France: les principaux chiffres du projet de budget 2010

Voici les principales prévisions économiques du gouvernement pour 2010, inscrites dans le projet de loi de Finances présenté mercredi en conseil des ministres, et le rappel des données 2009:

Croissance du PIB (évalué à 1.970 milliards en 2010 après 1.932 en 2009): 0,75% de hausse prévue en 2010 après une récession de 2,25% en 2009. Le gouvernement espère une croissance de 2,5% pour 2011.

. Déficit de l’Etat: 116 milliards d’euros en 2010 après un déficit revu à la hausse à 141 milliards en 2009 (contre 52,1 milliards prévus initialement dans le projet de budget publié en 2008).

. Déficit public: 8,5% du PIB en 2010 après 8,2% en 2009. Le gouvernement espère le ramener à 7% en 2011 puis 6% en 2012 et 5% en 2013 (contre 0,5% prévu initialement).

. Comptes sociaux: déficit de 2,3% du PIB en 2010 après 1,4% du PIB en 2009 (soit respectivement 45,31 et 27 milliards selon un calcul de l’AFP basé sur l’estimation officielle du PIB). Le déficit du seul régime général (salariés du privé) de la sécurité sociale devrait atteindre plus de 30 milliards d’euros en 2010 après plus de 23 milliards en 2009.

. Dette: 84% du PIB en 2010 (soit 1.654 milliards selon un calcul de l’AFP) et devrait atteindre 91% en 2013, après 77,1% en 2009 (soit 1.489 milliards selon l’AFP) et 68% en 2008.

. Inflation (moyenne annuelle): 1,2% en 2010 après 0,4% en 2009 et 2,8% en 2008.

. Pouvoir d’achat des ménages: +1% en 2010 après +1,5% en 2009.

. Dépenses de consommation des ménages: +0,8% en 2010 après 0,6% en 2009 (contre +1,9% prévu).

. Investissement des entreprises: +0,6% en 2010 après une chute de 7,9% en 2009 (contre 2% prévus).

. Exportations: +2,6% prévus en 2010 après -11,4 % en 2009.

. Importations: +3,4% en 2010 après -8,8% en 2009.

. Déficit commercial: 47,8 milliards d’euros en 2010 après 47,6 milliards en 2009 et 55,5 en 2008.

. Prix du pétrole Brent: 75 dollars le baril, après 62,1 en 2009 et 97,2 en 2008.

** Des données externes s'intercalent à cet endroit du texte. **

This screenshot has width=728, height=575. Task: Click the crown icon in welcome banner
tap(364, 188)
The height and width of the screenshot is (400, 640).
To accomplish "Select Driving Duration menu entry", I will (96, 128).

. Taux de change euro/dollar: 1,45 dollar pour un euro en 2010, comme en 2009.

. Dépenses du budget général: 285,225 milliards d’euros en 2010 après 289,623 en 2009 (contre 278,503 prévu intialement).

. Recettes fiscales nettes: 252,255 milliards d’euros en 2010 après 212,223 milliards en 2009 (contre 245,017 initialement prévus), soit un manque à gagner de près de 33 milliards cette année.

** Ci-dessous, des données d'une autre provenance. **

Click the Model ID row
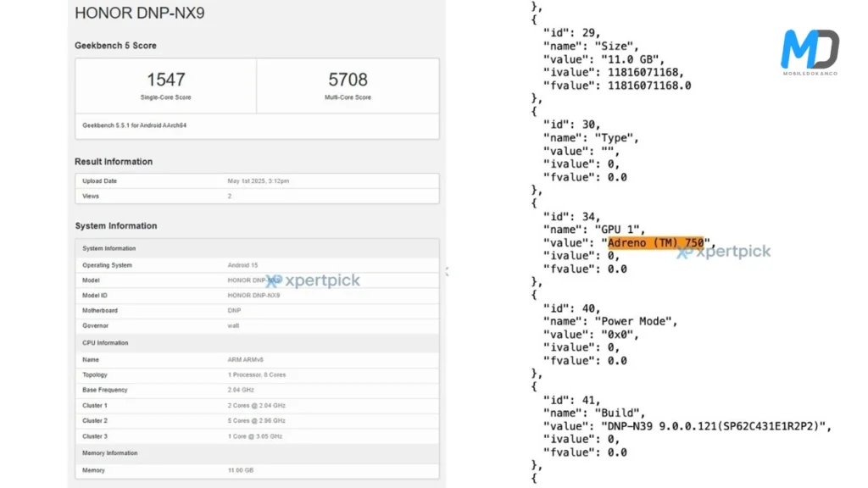The image size is (868, 488). [x=257, y=296]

. Recettes nettes totales: 267,176 milliards en 2010, après 231,39 en 2009 (contre 266,605 prévus).

. Taux de prélèvements obligatoires: 40,7% du PIB en 2009 et 2010, après 42,8% en 2008.

. Fonction publique: suppression de 33.754 postes pour environ 68.000 départs à la retraite en 2010, après 30.627 postes équivalent temps plein en 2009. Au total plus de 100.000 entre 2007 et 2010.

. Emploi: 190.000 destructions d’emplois marchands prévues en 2010 et 90.000 destructions d’emplois sur l’ensemble des secteurs après 580.000 destructions d’emplois marchands en 2009 et 451.000 sur l’ensemble des secteurs.

 

Le budget 2010 soigne les entreprises, surtout les grandes

 Les organisations patronales mettent en avant la taxe carbone, qui sera inscrite dans le projet de budget présenté le 30 septembre, pour déplorer, à l’instar du Medef, « plus de 2 milliards d’euros de prélèvements obligatoires nouveaux pour les entreprises ».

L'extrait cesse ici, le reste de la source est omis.